Dari Astaga yang tak panjang usia, Arswendo mengelola Midi, majalah remaja milik Kelompok Kompas Gramedia. Midi ditutup, HAI terbit dan Arswendo diminta memimpin. Ketika mengelola HAI ini, produktivitas melesat luar biasa. Serial Imung, Serial Kiki dan Komplotannya, dan Senopati Pamungkas lahir di periode ini.

Ia juga menulis dengan nama samaran Titi Nginung. Di bawah nama ini, meluncur di antaranya novel Opera Jakarta, Opera Bulutangkis, Opera Pencakar Langit, dan Opera Jakarta-Hong Kong.

Infografik Arswendo Atmowiloto

Infografik Arswendo Atmowiloto. tirto.id/Fuad

Ayah tiga anak ini menjangkau pula dunia televisi dengan menulis skenario Jendela Rumah Kita. Ini serial drama yang banyak dipuji dan tayang pada 1989-1990 di TVRI. Serial ini membuat Dede Yusuf kondang. Demikian pula Desy Ratnasari yang nongol di beberapa episode.

Lalu, Arswendo menjadi salah seorang penulis skenario serial Aku Cinta Indonesia (ACI) yang merupakan buah kerja sama Departemen Penerangan denga Departemen Pendidikan dan Kebudayaan. Sinetron ini disambut hangat publik – yang saat itu hanya bisa menonton TVRI, belum ada televisi swasta. Sinetron ini tayang April 1985 sampai awal 1990-an.

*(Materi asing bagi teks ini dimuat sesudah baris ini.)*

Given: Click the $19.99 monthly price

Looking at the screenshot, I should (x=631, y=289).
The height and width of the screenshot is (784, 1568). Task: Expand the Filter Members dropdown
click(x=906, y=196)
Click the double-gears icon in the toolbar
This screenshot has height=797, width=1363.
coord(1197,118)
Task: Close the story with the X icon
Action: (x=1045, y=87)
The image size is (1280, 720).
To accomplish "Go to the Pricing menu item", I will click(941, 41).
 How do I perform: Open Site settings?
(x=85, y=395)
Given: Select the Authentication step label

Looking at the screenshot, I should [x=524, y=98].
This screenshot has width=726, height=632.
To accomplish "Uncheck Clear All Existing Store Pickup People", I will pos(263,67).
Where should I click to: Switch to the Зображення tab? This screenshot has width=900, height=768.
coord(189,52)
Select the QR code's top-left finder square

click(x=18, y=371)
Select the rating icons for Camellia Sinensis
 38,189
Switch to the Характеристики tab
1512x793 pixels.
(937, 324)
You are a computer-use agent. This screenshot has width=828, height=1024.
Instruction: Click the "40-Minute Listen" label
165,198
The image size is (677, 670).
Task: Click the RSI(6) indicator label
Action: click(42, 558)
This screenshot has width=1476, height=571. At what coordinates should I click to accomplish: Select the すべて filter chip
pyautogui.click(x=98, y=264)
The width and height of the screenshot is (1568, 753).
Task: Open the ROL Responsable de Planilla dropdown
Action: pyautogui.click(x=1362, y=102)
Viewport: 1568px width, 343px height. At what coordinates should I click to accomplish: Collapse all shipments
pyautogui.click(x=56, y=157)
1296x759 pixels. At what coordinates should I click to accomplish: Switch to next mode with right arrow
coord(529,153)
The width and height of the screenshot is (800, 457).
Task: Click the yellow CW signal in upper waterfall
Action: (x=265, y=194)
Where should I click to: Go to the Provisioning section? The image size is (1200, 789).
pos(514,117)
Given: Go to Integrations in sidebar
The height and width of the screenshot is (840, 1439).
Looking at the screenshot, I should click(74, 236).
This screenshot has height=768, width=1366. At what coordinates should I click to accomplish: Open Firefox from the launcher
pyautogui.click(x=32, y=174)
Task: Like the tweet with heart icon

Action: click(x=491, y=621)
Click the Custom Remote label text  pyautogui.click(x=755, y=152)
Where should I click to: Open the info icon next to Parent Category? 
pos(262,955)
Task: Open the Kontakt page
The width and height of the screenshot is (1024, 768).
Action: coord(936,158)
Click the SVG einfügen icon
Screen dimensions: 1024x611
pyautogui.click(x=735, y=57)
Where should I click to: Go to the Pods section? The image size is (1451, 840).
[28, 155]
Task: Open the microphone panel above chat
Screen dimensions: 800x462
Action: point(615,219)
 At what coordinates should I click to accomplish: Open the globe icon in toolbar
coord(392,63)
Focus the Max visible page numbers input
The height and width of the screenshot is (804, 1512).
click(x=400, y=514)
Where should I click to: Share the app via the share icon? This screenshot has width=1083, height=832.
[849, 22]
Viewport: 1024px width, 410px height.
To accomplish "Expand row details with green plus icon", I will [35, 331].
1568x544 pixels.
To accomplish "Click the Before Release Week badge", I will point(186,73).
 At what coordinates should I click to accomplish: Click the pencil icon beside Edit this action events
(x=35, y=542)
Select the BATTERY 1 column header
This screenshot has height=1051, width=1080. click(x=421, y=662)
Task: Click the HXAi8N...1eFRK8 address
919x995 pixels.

Bahkan saat dibui 5 tahun gara-gara Monitor, Arswendo menghasilkan puluhan tulisan pendek, tiga skenario, dan tujuh novel. Banyak di antaranya dengan nama samaran.

Formula “Tiga Kata”

Dalam “Pengalaman Menulis dan Proses Kreatif,” Arswendo mengungkapkan tiga hal yang selalu dipegangnya saat berkarya. Yaitu, jujur, kreatif, dan terbuka.

Jujur, yaitu menyampaikan apa yang hendak dikatakan. Ia mengaku tidak peduli apakah kelak tulisannya dianggap bernilai sastra atau tidak. Ia ogah dipasung beban itu.

“Saya harus jujur pada proses penciptaan. Tidak ada gangguan atau bayangan untuk mengabdi pada media tertentu,” tulis suami Agnes Sri Hartini ini.

Perihal kreatif, tentu tak jauh dari ikhtiar mencoba cara atau gagasan baru. Arswendo jelas nyaris identik dengan kreativitas. Satu contoh, ia mengasuh rubrik “Pergaulan Sehat” di majalah HAI yang berisi pendidikan seks. Ia cuek saja saja meski kritik menghampiri karena meyakini hal-ihwal seksualitas penting diketahui remaja dengan benar.

Meski tak langsung soal penulisan, contoh “kreativitas” lain adalah keputusan majalah HAI untuk menghapus rubrik ramalan bintang atau astrologi.

“Rasanya semua majalah, dan tidak usah remaja, asal ada bau hiburan, ada rubrik perbintangan…Tapi karena soal pilihan against the mainstream… Jatuhlah putusan bahwa rubrik semacam itu tidak ada di HAI. Alasannya bisa dibikin panjang… remaja disadarkan berpikir rasional, tidak boleh cengeng dan mencengengkan diri kepada tahayul, dan tak usah dilibatkan nasib yang menjadi bagian penerbitan buku-buku model stensilan di pinggir jalan,” tulis Arswendo di HAI No. 37/1988.

Terbuka maksudnya terkait kritik dan pujian. Pada awal 1970-an, ia rajin menyambangi para penulis senior untuk mencari masukan, entah kritik atau pujian.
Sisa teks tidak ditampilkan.